_WHAT YOU ARE ASKED TO DO:_ When a picture appears among the records, leave it out, and copy all else exactly.

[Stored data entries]
-- -- --

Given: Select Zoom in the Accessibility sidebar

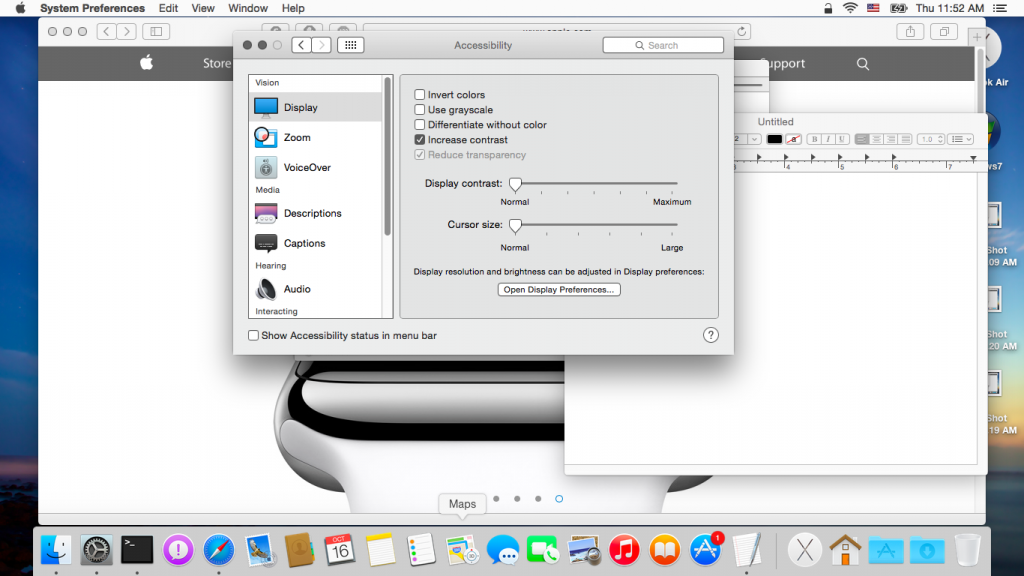Looking at the screenshot, I should click(x=297, y=138).
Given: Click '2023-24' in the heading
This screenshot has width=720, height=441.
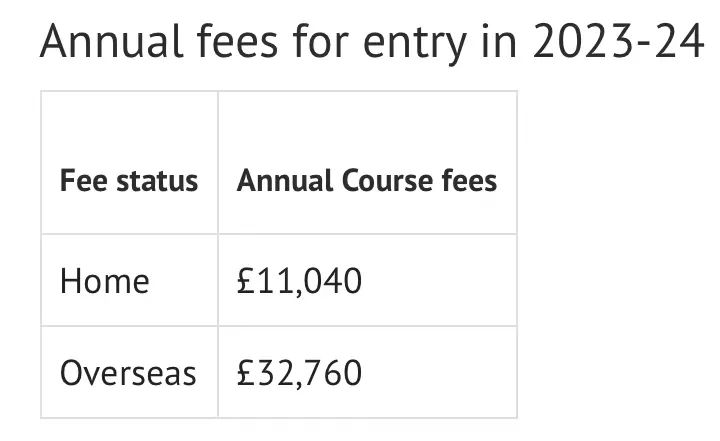Looking at the screenshot, I should [619, 41].
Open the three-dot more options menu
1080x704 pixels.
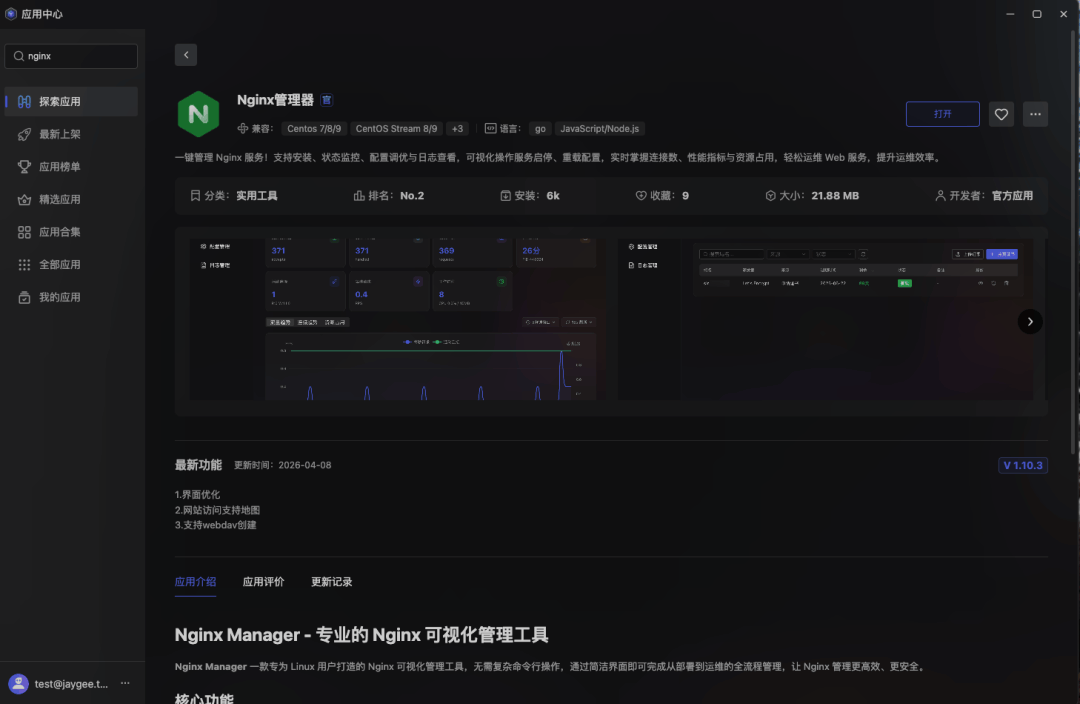pos(1035,114)
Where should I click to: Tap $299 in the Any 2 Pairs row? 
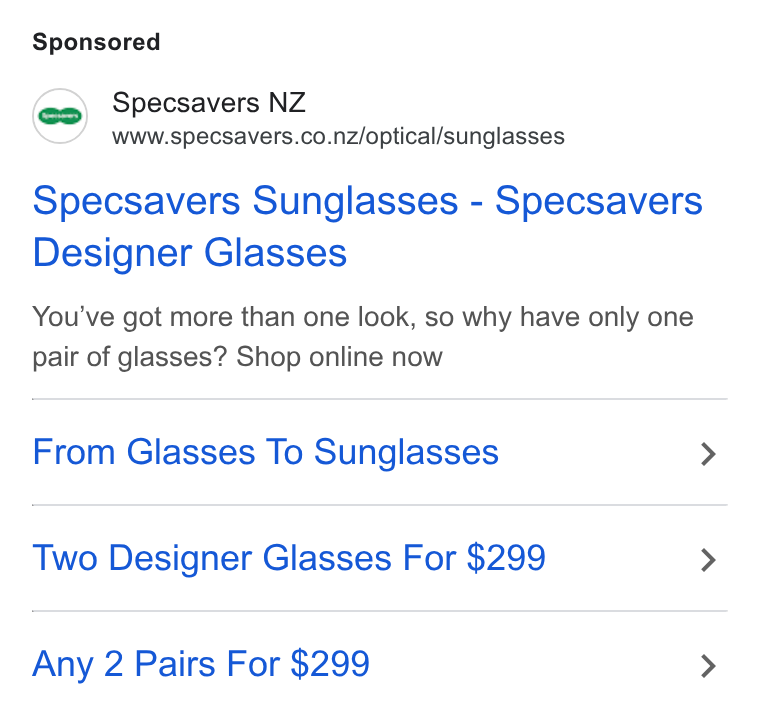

-- -- --

_RESULT FOR THIS TASK:_
Given: Select Zoom in the Accessibility sidebar

Looking at the screenshot, I should click(x=297, y=138).
Given: Click '2023-24' in the heading
This screenshot has width=720, height=441.
Looking at the screenshot, I should [619, 41].
Open the three-dot more options menu
1080x704 pixels.
pos(1035,114)
Where should I click to: Tap $299 in the Any 2 Pairs row? 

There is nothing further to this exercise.